# SHORT EXERCISE
Edit the rows below so that "center position" becomes "midpoint" and everything else stays the same. Leave the pictures out of your version.

··· RECORD EXCERPTS ···

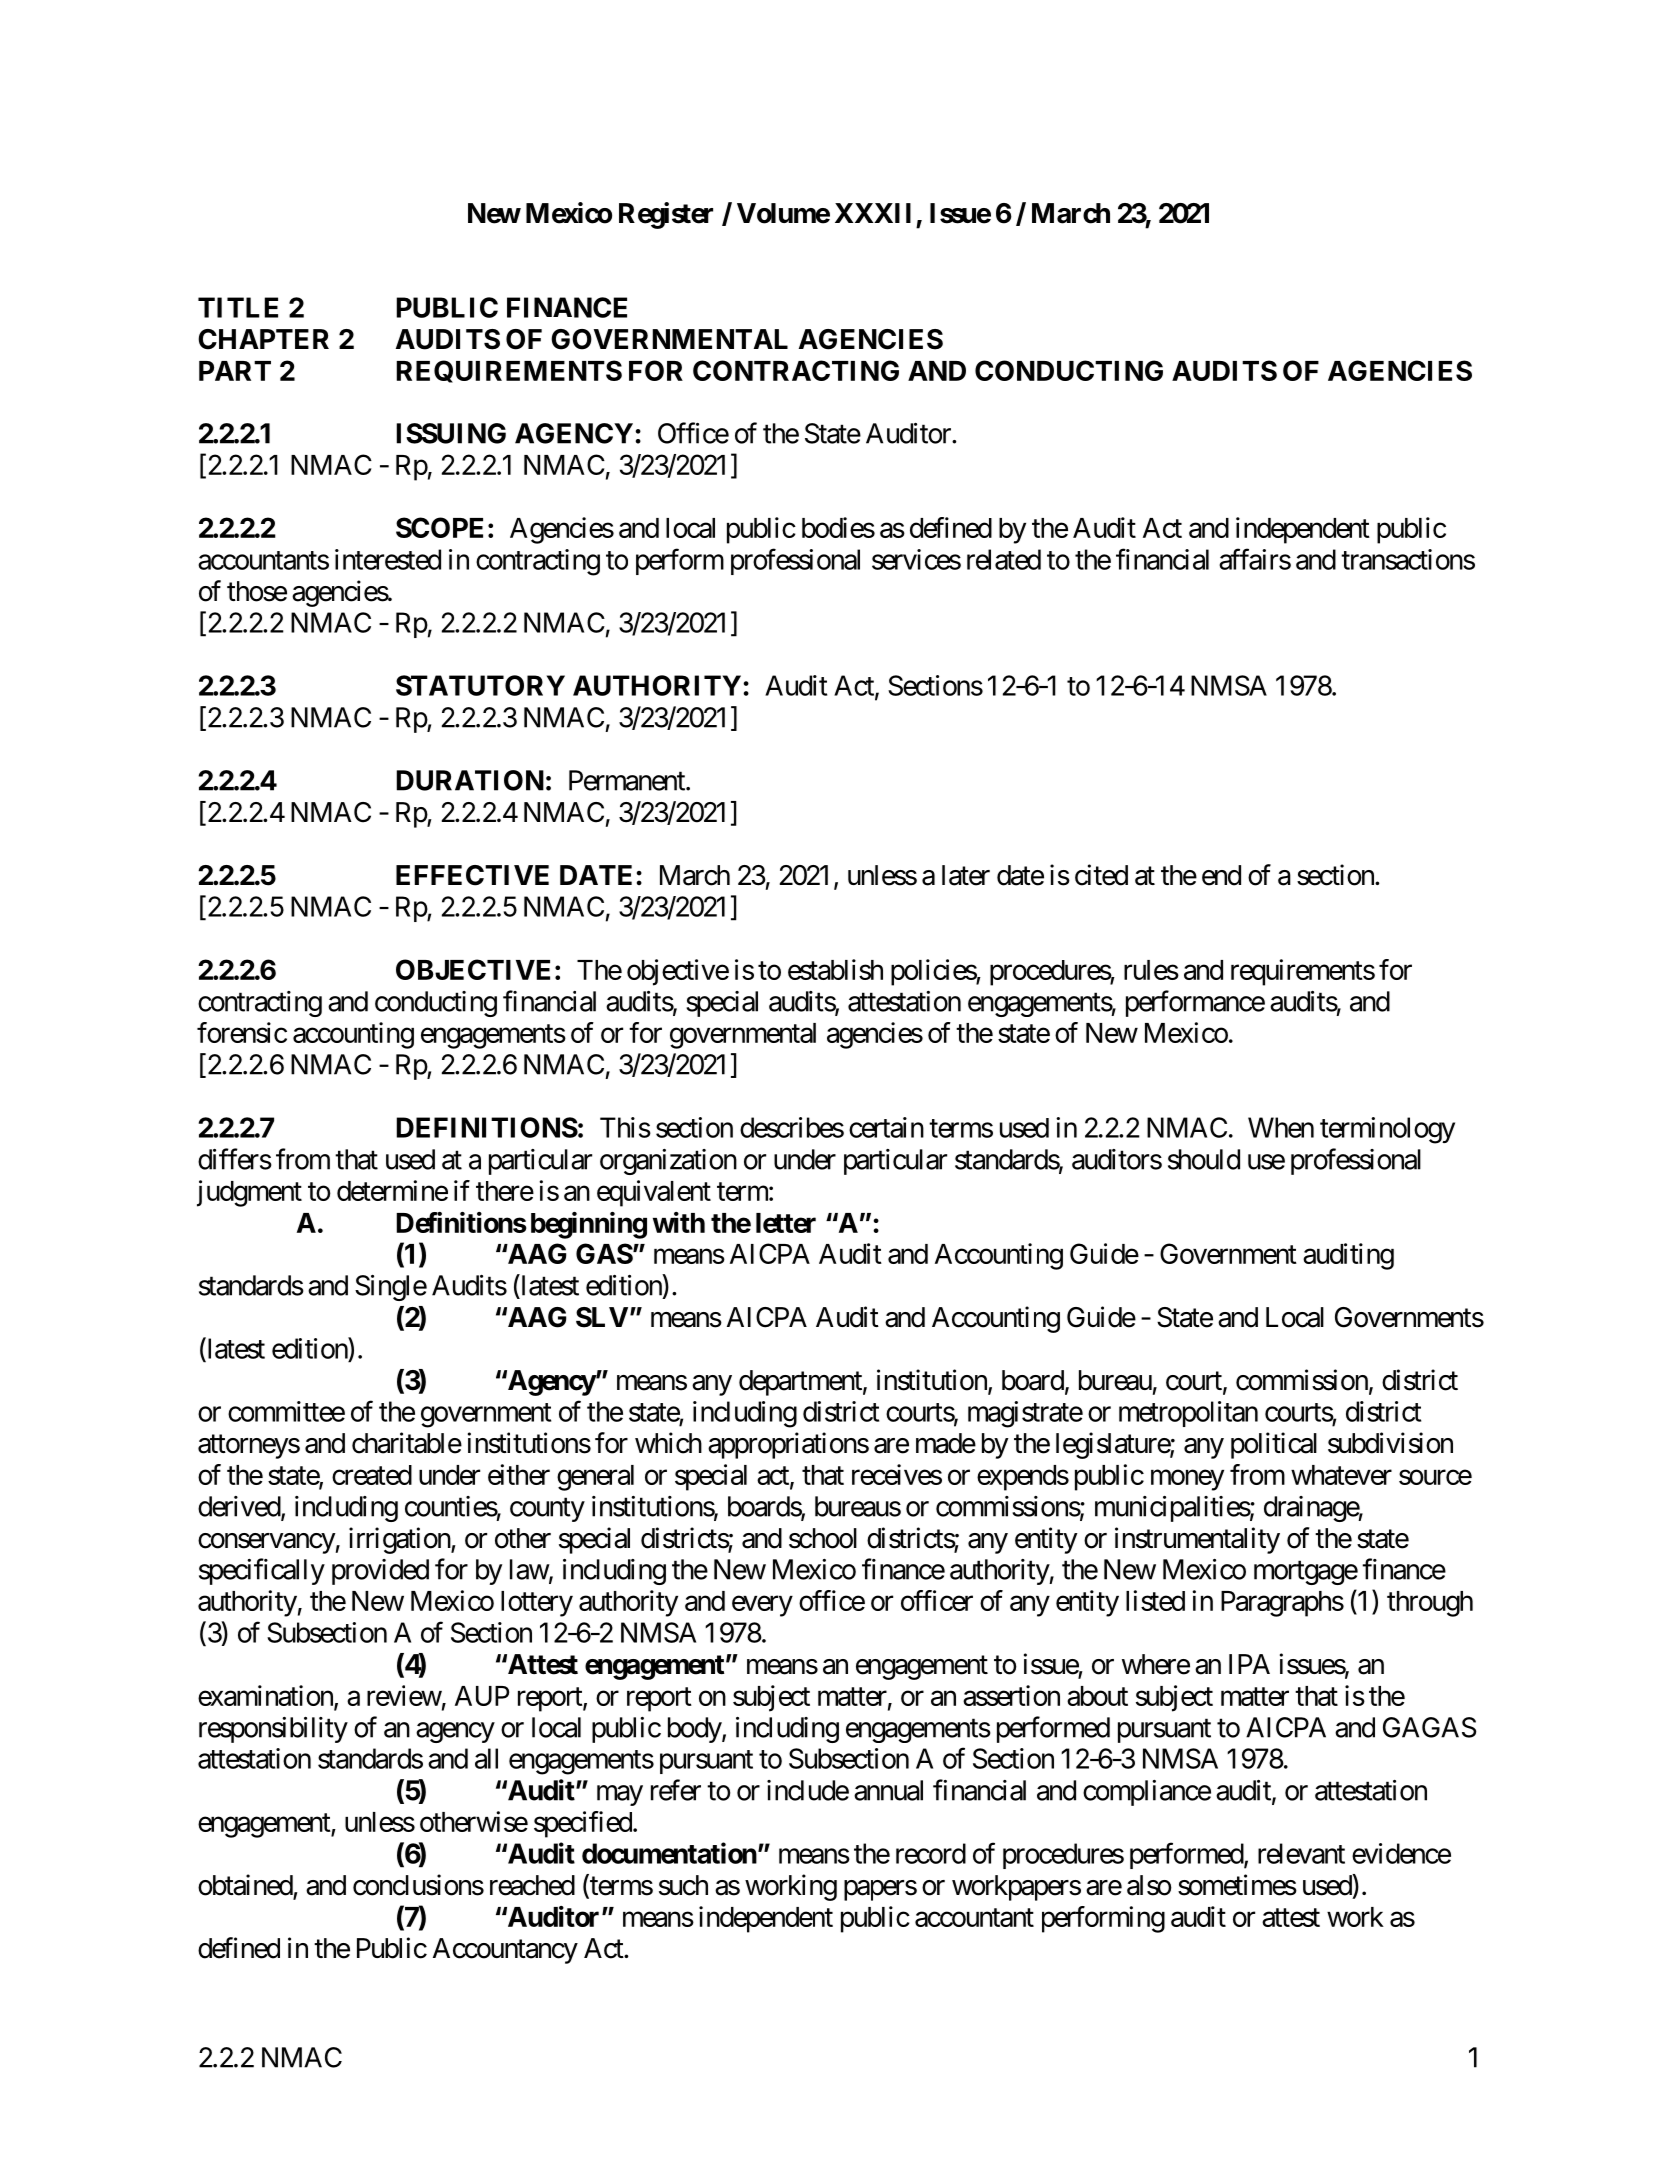 The height and width of the page is (2173, 1679). Describe the element at coordinates (786, 1223) in the page. I see `letter` at that location.
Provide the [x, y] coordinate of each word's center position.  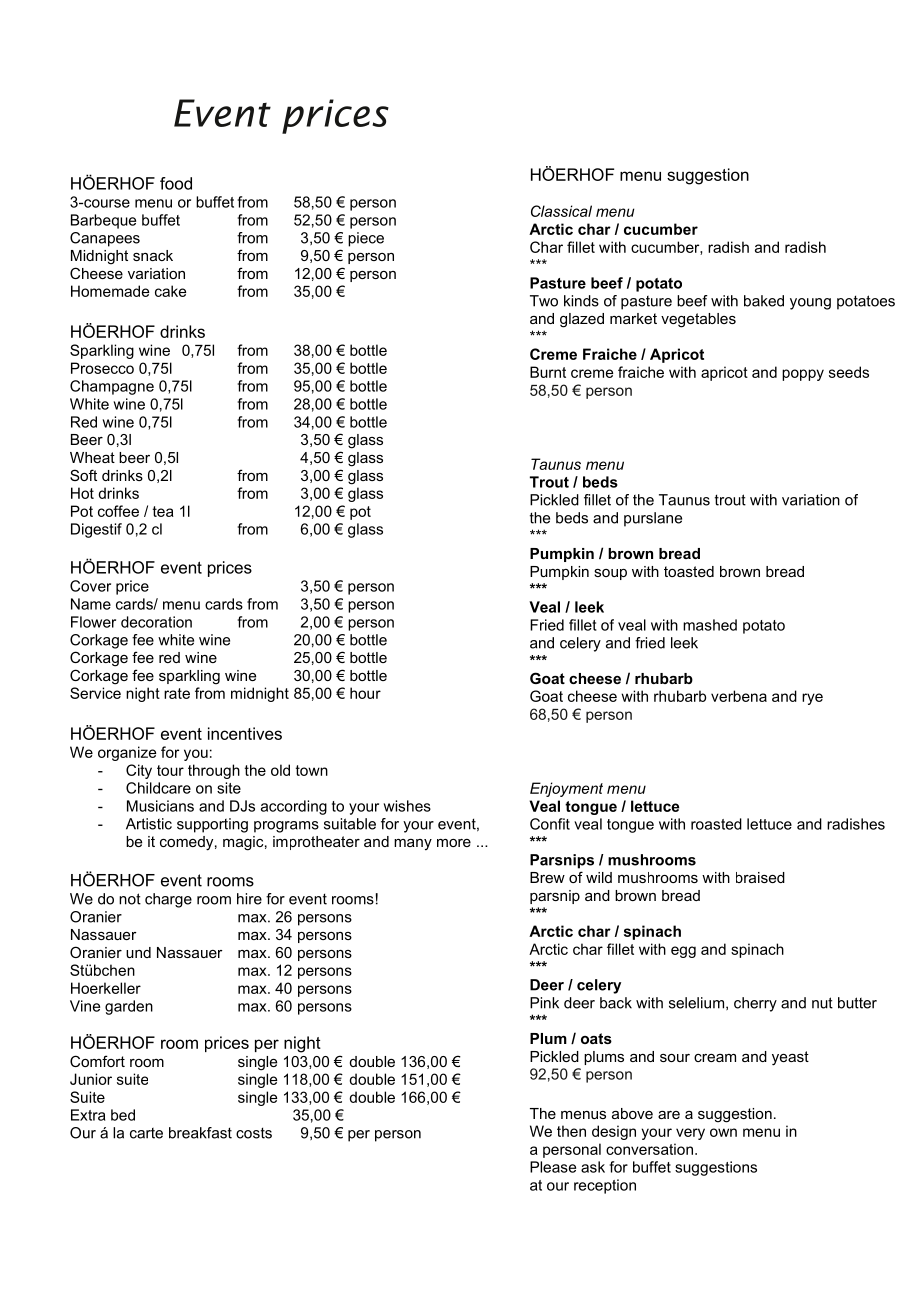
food [176, 183]
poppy [803, 375]
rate [177, 693]
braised [760, 877]
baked [764, 301]
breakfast [200, 1133]
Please [553, 1167]
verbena [739, 696]
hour [365, 693]
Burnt [548, 372]
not [130, 899]
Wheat [92, 457]
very [690, 1134]
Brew [547, 877]
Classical [561, 211]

···

# SOLUTION FOR THIS EXERCISE
 The height and width of the page is (2173, 1679). Describe the element at coordinates (786, 1223) in the page. I see `letter` at that location.
Provide the [x, y] coordinate of each word's midpoint.  
food [176, 183]
poppy [803, 375]
rate [177, 693]
braised [760, 877]
baked [764, 301]
breakfast [200, 1133]
Please [553, 1167]
verbena [739, 696]
hour [365, 693]
Burnt [548, 372]
not [130, 899]
Wheat [92, 457]
very [690, 1134]
Brew [547, 877]
Classical [561, 211]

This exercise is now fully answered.